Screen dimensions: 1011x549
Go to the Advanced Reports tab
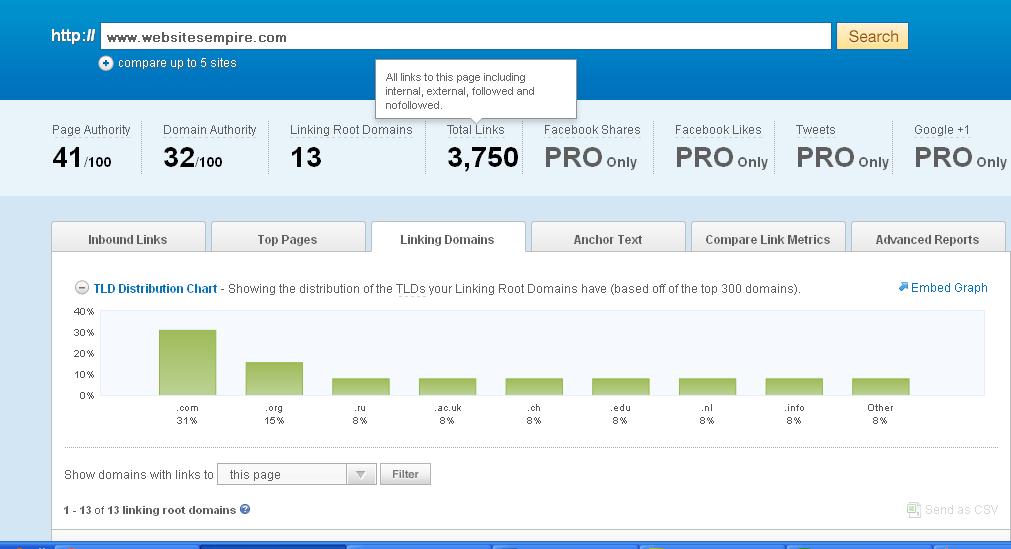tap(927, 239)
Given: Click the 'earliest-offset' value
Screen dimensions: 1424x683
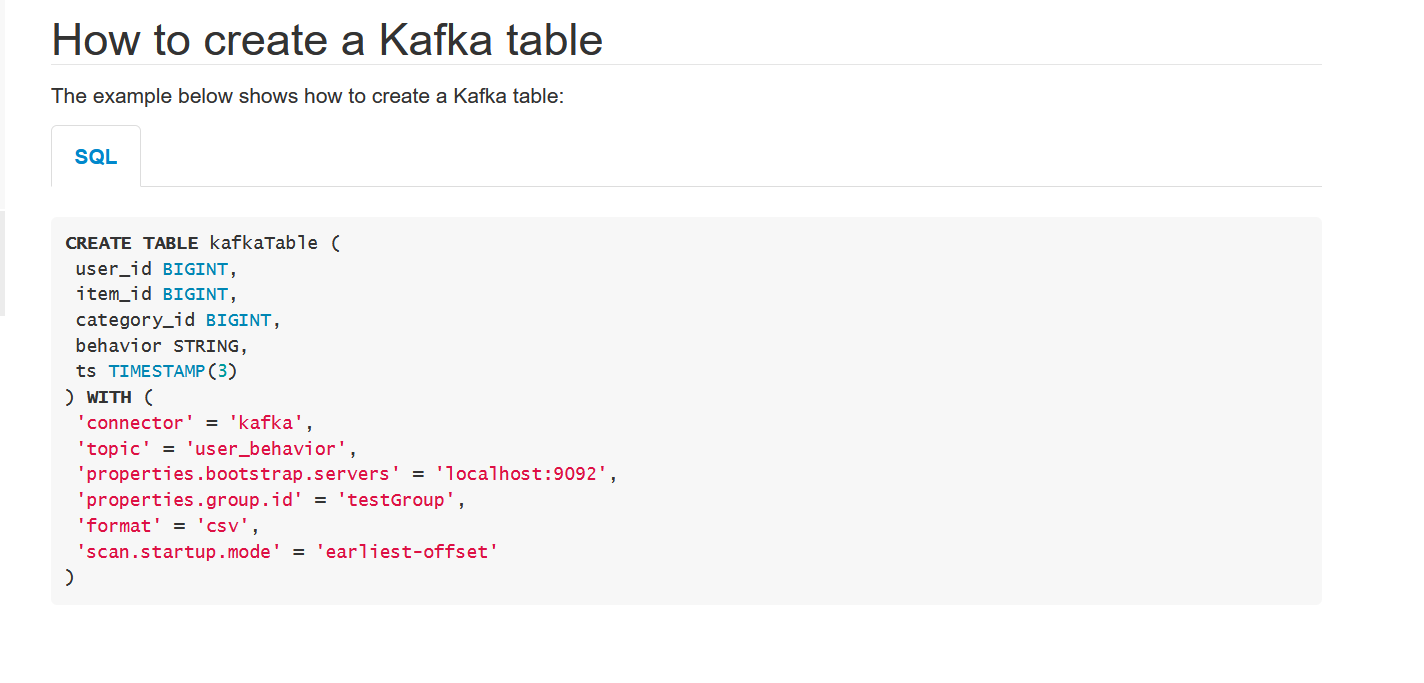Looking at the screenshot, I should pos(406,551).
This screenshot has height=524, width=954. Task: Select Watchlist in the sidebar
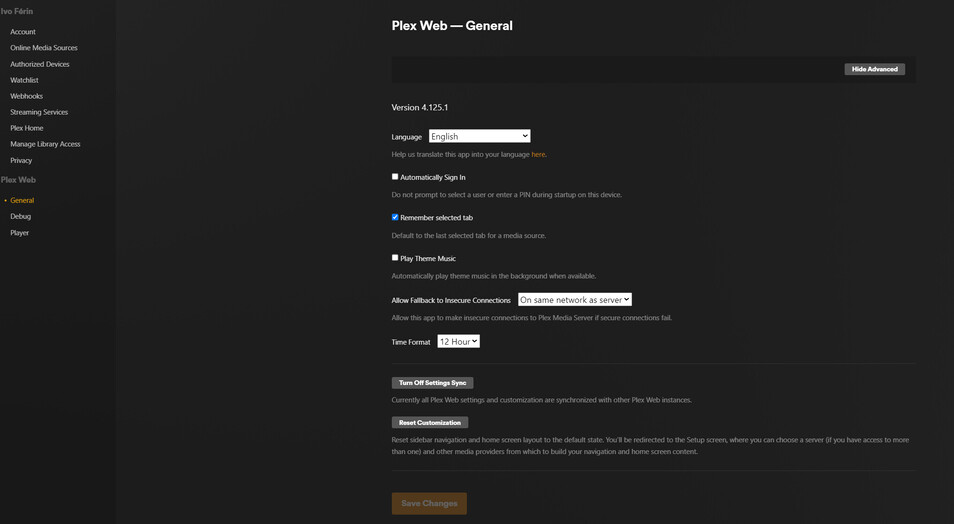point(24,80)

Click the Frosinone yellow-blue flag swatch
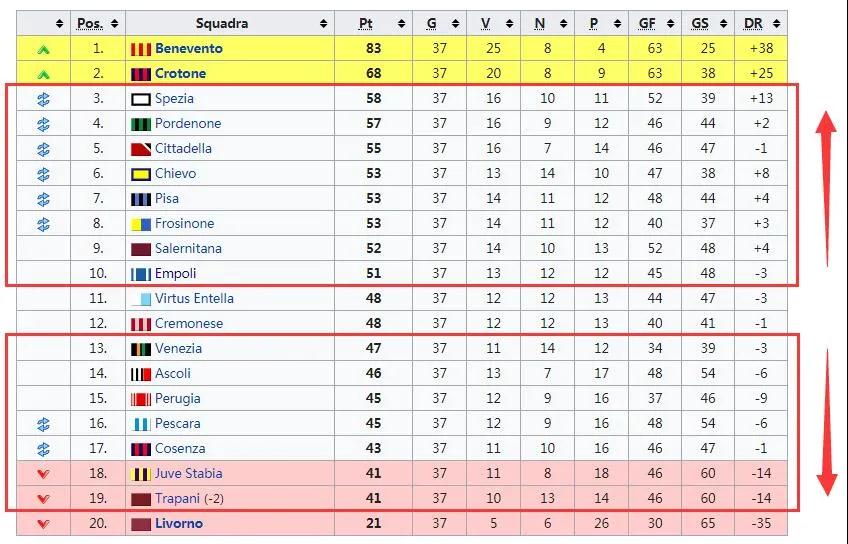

+--

- [Assignment]: Repeat the data in full and exactly. Omit pictures.

- [Answer section]:
Screen dimensions: 1011x549
Go to the Advanced Reports tab
tap(927, 239)
Given: Click the 'earliest-offset' value
Screen dimensions: 1424x683
Looking at the screenshot, I should pos(406,551).
This screenshot has height=524, width=954. Task: Select Watchlist in the sidebar
point(24,80)

Click the Frosinone yellow-blue flag swatch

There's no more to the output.